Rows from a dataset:

☆ ☆ ☆ ☆

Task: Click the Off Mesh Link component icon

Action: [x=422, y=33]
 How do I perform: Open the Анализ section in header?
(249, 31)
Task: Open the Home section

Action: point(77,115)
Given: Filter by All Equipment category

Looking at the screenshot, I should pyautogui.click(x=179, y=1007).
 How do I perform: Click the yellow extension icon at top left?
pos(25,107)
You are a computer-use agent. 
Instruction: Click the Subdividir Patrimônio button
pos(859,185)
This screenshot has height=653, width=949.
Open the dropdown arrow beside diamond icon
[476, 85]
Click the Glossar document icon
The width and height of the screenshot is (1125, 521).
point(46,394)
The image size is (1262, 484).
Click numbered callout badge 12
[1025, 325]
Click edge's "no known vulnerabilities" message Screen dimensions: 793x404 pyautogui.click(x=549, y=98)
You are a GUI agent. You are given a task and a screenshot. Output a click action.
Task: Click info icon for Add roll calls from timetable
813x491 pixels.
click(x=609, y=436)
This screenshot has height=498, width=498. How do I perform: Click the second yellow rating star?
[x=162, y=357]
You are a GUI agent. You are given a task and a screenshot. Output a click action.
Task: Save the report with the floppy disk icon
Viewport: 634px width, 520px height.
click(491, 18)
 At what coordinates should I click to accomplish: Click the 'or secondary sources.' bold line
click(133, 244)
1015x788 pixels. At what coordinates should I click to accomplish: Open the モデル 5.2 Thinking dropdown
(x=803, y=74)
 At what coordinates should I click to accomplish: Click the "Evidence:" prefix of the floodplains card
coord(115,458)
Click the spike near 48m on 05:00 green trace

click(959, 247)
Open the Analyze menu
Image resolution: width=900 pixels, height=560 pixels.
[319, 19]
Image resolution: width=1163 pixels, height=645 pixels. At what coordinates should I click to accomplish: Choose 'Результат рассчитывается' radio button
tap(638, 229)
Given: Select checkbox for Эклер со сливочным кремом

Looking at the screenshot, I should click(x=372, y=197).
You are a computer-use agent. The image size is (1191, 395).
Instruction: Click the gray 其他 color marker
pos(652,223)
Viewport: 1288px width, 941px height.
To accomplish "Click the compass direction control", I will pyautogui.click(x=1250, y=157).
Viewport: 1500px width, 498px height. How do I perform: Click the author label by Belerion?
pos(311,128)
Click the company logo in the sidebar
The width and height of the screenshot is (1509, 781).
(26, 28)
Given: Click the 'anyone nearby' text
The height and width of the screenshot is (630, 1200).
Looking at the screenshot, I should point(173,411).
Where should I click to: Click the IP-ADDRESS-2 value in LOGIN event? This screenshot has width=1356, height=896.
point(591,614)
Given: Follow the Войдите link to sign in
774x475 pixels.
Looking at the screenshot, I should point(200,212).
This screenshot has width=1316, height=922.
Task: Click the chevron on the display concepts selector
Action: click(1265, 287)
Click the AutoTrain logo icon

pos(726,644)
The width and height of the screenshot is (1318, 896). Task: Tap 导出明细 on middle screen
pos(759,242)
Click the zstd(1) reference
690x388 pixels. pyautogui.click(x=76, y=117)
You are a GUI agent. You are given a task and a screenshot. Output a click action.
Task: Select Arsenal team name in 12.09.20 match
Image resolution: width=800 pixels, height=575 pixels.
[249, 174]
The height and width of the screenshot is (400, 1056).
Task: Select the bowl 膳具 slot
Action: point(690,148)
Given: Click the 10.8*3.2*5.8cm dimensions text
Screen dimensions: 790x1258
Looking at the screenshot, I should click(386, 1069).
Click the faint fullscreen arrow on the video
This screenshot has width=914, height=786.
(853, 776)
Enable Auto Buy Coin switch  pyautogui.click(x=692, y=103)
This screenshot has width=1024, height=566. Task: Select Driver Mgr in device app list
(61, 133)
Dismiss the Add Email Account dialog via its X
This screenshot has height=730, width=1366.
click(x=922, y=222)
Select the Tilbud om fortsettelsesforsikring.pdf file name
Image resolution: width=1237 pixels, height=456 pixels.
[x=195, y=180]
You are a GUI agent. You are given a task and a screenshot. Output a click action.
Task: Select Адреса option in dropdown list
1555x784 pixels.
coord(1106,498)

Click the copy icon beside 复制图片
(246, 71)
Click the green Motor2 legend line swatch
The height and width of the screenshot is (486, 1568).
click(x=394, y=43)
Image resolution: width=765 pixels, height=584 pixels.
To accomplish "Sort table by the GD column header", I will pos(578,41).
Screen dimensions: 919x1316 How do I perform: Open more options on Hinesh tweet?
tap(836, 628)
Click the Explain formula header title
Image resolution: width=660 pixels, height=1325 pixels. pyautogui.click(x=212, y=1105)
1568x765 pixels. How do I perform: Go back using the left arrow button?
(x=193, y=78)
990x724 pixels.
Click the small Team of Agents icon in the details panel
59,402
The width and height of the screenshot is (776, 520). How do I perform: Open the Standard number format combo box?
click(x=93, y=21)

☆ ☆ ☆ ☆

* _TASK INSTRUCTIONS_: Quote the listing word for word, beginning at the line that contains "Click the zstd(1) reference" and stopping after the line that contains "[x=195, y=180]".

* _FINAL RESULT_:
Click the zstd(1) reference
690x388 pixels. pyautogui.click(x=76, y=117)
You are a GUI agent. You are given a task and a screenshot. Output a click action.
Task: Select Arsenal team name in 12.09.20 match
Image resolution: width=800 pixels, height=575 pixels.
[249, 174]
The height and width of the screenshot is (400, 1056).
Task: Select the bowl 膳具 slot
Action: point(690,148)
Given: Click the 10.8*3.2*5.8cm dimensions text
Screen dimensions: 790x1258
Looking at the screenshot, I should click(386, 1069).
Click the faint fullscreen arrow on the video
This screenshot has width=914, height=786.
(853, 776)
Enable Auto Buy Coin switch  pyautogui.click(x=692, y=103)
This screenshot has width=1024, height=566. Task: Select Driver Mgr in device app list
(61, 133)
Dismiss the Add Email Account dialog via its X
This screenshot has height=730, width=1366.
click(x=922, y=222)
Select the Tilbud om fortsettelsesforsikring.pdf file name
Image resolution: width=1237 pixels, height=456 pixels.
[x=195, y=180]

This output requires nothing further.